Metastatic tumors present the most difficult challenge for all therapeutic approaches because of their extensive infiltration and broadcasting of the invasive tumor cells, particularly into the nervous system where they may occupy multiple locations. An eradication of more than 90% of some tumor masses may be accomplished by surgery and subsequent radiotherapy, but relapse invariably follows within months if infiltrating and metastatic cells have not been eliminated.
A number of approaches has been suggested to target and destroy the metastatic cells. One possible method is by cell-mediated vector delivery using retrovirus packaging cells to distribute retroviral vectors on site within brain tumors [Short et al., J. Neurosci. Res. 27, 427-439, 1990; Culver et al., Science 256, 1550-52, 1992; for review, see Kramm et al., Brain Pathol. 5, 345-381, 1995]. However, in most studies these packaging cells are derived from fibroblasts that do not migrate in the brain. In addition to fibroblasts, glioma cells [Tamura et al., Hum Gene Ther 8, 381-9, 1997] and endothelial cells [Lal et al., Proc Natl Acad Sci USA 91, 9695-9, 1994; Ojeifo et al., Cancer Res 55, 2240-44, 1995] have been used as vehicles to migrate throughout a tumor. A major disadvantage of using glioma cell as vehicles is that they themselves are tumorigenic and hence could contribute to the tumor burden. Endothelial cells can migrate within a glioma and are non-tumorigenic, but they have not been observed to move beyond the main tumor mass to target metastatic tumor cells or to “home in” on tumors from a distant source [Ojeifo et al., Cancer Res 55, 2240-44, 1995; Lal et al., Proc Natl Acad Sci USA 91].
The requirement for cells to have high migratory potential within the tumor and toward metastases without tumor formation is ideally fulfilled by neural stem cells (NSCs). NSCs are immature, uncommitted cells that give rise to the array of more specialized cells of the nervous system. They are defined by their ability to self-renew, to differentiate into cells of most (if not all) neuronal and glial lineages, and to populate developing and/or degenerating central nervous system (CNS) regions in multiple anatomical and developmental contexts. Clones of NSCs have been propagated in culture and reimplanted into mammalian brain where they have been shown to reintegrate appropriately and stably express foreign genes. One of the earliest uses of the NSCs as a therapeutic tool was delivering a missing gene product β-glucuronidase throughout the brain of a newborn mouse to correct a model of lysosomal storage disease mucopolysaccharidosis type VII [Snyder et al., Nature, March 1995]. In preliminary studies, NSCs have also been observed to migrate toward damaged brain regions and continue to express exogenous genes [Snyder and Macklis, Clin Neurosci 3, 310-16, 1996].
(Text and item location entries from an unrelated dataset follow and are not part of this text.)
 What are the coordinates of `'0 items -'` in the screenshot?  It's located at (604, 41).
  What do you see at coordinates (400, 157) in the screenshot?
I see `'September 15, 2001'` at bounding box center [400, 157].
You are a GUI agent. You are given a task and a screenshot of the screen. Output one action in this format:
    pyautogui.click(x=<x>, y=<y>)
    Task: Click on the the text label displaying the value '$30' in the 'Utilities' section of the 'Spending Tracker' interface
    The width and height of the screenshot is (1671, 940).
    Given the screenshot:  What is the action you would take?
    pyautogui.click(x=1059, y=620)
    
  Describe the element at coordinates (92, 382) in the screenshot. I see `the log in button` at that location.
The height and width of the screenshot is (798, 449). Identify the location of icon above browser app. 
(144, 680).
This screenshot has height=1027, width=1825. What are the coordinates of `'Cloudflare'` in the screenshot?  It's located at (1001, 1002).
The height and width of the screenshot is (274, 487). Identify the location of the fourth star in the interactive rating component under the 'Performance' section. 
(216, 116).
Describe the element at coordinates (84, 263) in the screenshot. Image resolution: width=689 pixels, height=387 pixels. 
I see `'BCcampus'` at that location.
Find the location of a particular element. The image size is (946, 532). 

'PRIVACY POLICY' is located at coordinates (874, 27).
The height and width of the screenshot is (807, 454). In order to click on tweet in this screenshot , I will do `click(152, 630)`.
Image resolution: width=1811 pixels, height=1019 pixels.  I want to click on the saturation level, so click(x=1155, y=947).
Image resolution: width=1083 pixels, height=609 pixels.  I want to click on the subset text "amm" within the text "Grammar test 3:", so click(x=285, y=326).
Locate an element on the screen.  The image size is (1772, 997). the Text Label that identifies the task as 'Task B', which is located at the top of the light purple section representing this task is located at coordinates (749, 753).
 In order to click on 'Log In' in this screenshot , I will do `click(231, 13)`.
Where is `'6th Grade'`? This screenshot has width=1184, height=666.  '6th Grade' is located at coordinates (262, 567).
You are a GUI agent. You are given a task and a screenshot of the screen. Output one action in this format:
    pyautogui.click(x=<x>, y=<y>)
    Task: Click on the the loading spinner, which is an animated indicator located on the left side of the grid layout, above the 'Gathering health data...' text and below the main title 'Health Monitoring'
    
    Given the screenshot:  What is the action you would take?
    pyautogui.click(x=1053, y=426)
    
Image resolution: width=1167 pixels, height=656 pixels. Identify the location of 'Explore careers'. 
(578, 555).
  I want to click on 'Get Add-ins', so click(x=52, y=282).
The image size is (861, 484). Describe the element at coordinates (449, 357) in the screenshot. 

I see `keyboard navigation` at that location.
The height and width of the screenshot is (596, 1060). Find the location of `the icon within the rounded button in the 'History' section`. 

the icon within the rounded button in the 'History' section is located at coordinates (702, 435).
Most early studies of NSC biology were performed with rodent NSCs, but increasing attention has been focused on human NSCs due to their obvious clinical potential [Black and Loeffler (eds). CANCER OF THE NERVOUS SYSTEM. Blackwell Scientific Inc, Boston, 1996, pp 349-61, Flat et al., Nature Biotech. 11, 1998; Brustle O. et al., Nature Biotech. 11, 1040-49, 1998]. Several human cell lines of neural and stem cells have consequently been isolated from the human fetal telencephalon, propagated in culture, transfected with the lacZ reporter gene and cloned. Human NSCs have been demonstrated to migrate throughout the whole brain, differentiate into neurons and glia, and integrate into the neural architecture and express reporter genes after transplantation into rodent brains [Flat et al., Nature Biotech. 11, 1998].
It would be desirable to have a safe, efficient and convenient system for delivering therapeutic agents to intracerebral tumors, cerebral metastases from an extracerebral tumor, or other extracerebral tumors that metastasize to other organs.